Não bastasse a acusação de apologia à violência, Coringa foi criticado também por reforçar o estereótipo de que todo portador de doença mental representa riscos para a sociedade. “Isso é uma completa ignorância!”, sentencia o psiquiatra forense Guido Palomba, da Associação Paulista de Medicina e da Associação Brasileira de Psiquiatria. “É preciso dizer que portadores de transtornos mentais não apresentam periculosidade maior que os indivíduos tidos como normais”, ressalta.
Mas, afinal, o que teria contribuído para Arthur Fleck se metamorfosear no Coringa?

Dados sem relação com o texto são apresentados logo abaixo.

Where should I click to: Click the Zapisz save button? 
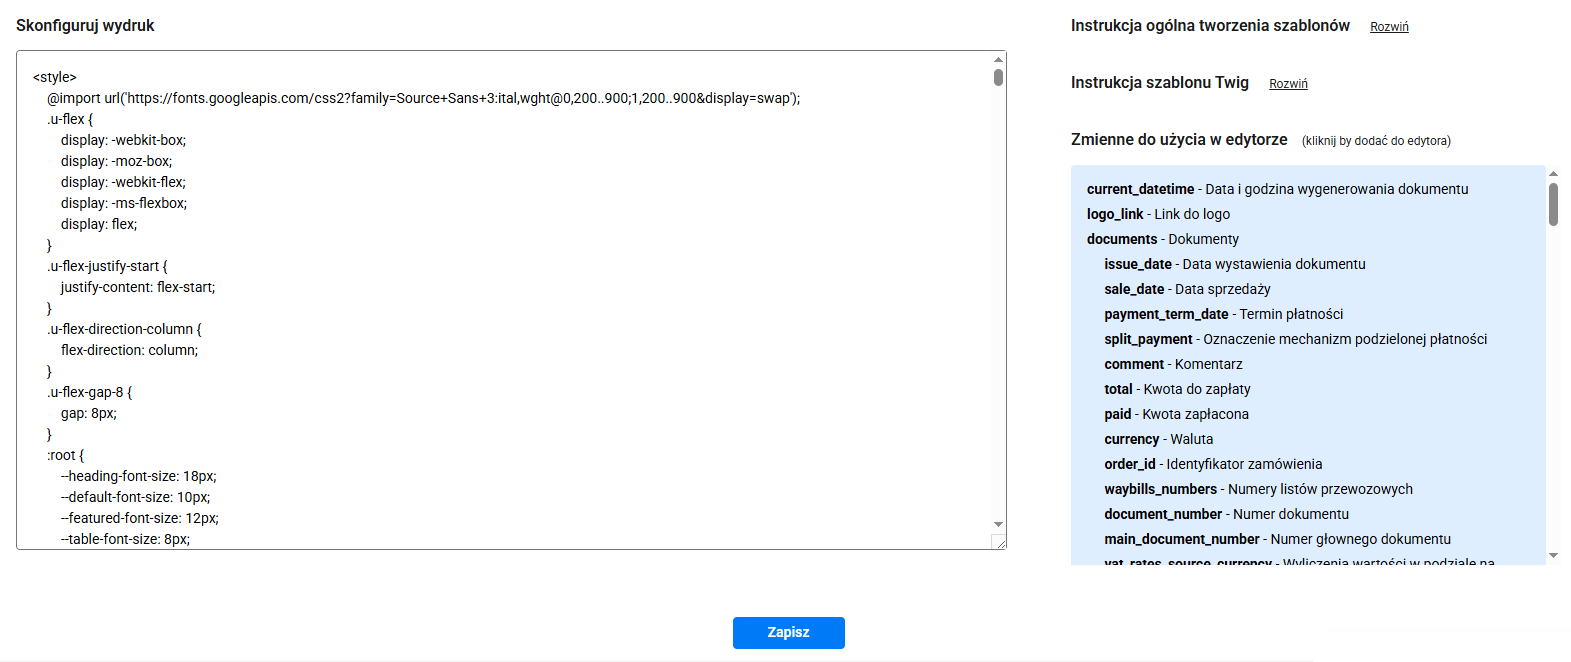[x=788, y=632]
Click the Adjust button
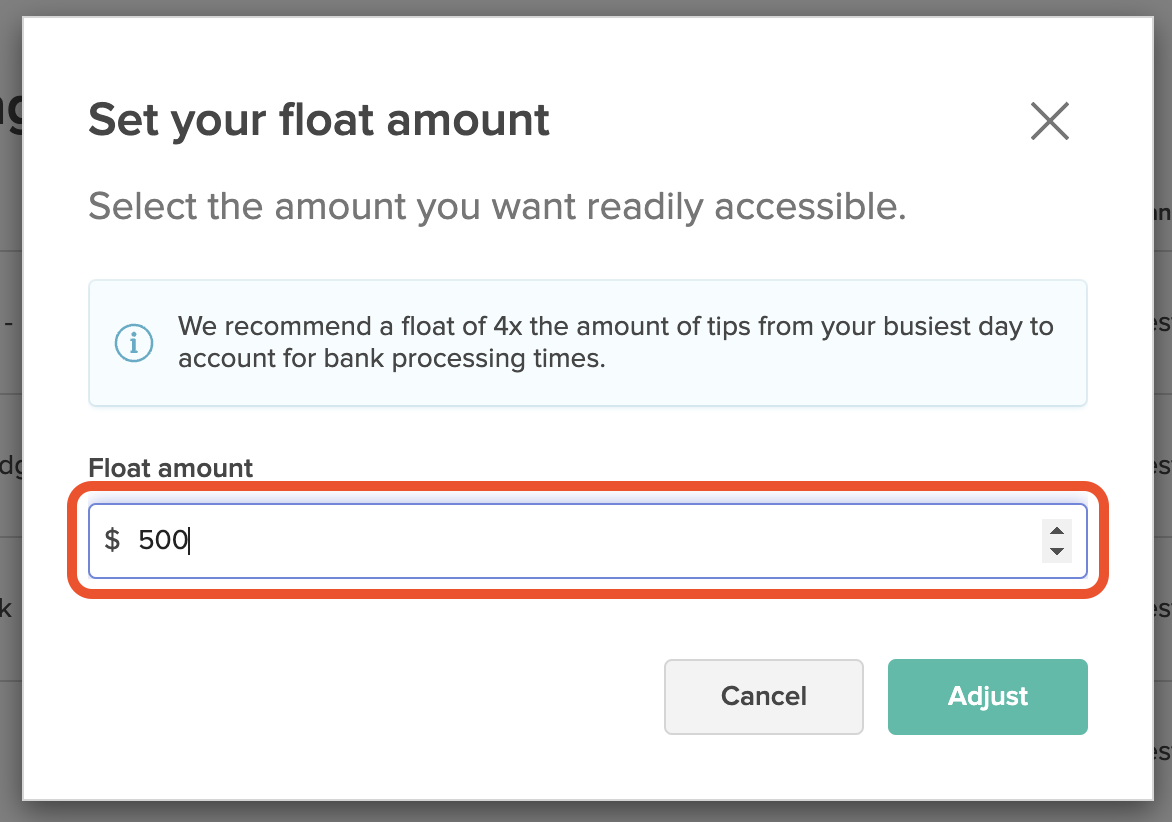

Os maus-tratos na infância, quando chegou a levar surra dos namorados da mãe, ou o bullying na fase adulta, quando era ridicularizado pelos colegas de trabalho?
“Em linhas gerais, bullying não é capaz de tornar uma pessoa cruel ou perversa. O máximo que consegue é deixá-la inadaptada socialmente”, analisa Palomba. “Quanto aos maus-tratos, lesões neurológicas são capazes, sim, de criar indivíduos com comportamento perverso e agressivo. Quanto menor a idade da criança que sofre o ataque, piores serão as consequências neuropsiquiátricas”, esclarece.
O longa-metragem de Todd Philips conquistou o Leão de Ouro, o prêmio máximo do Festival de Veneza, um dos mais prestigiados do mundo. Mês passado, tornou-se o filme com classificação indicativa para adultos de maior bilheteria de todos os tempos: são 849 milhões de dólares. Tem mais: Coringa é apontado como um dos favoritos para o Oscar 2020. Se depender da Warner, a produção deve concorrer em pelo menos 14 categorias, como melhor filme, diretor, roteiro adaptado, ator (Joaquin Phoenix) e ator coadjuvante (Robert De Niro).
“Cinema não é ‘junk food’. O espectador precisa refletir sobre o que está consumindo. Nesse aspecto, Coringa é um filme que requer do público um exercício de entendimento do que são os transtornos mentais. E, principalmente, do que pode acontecer quando eles são negligenciados”, afirma Dunker.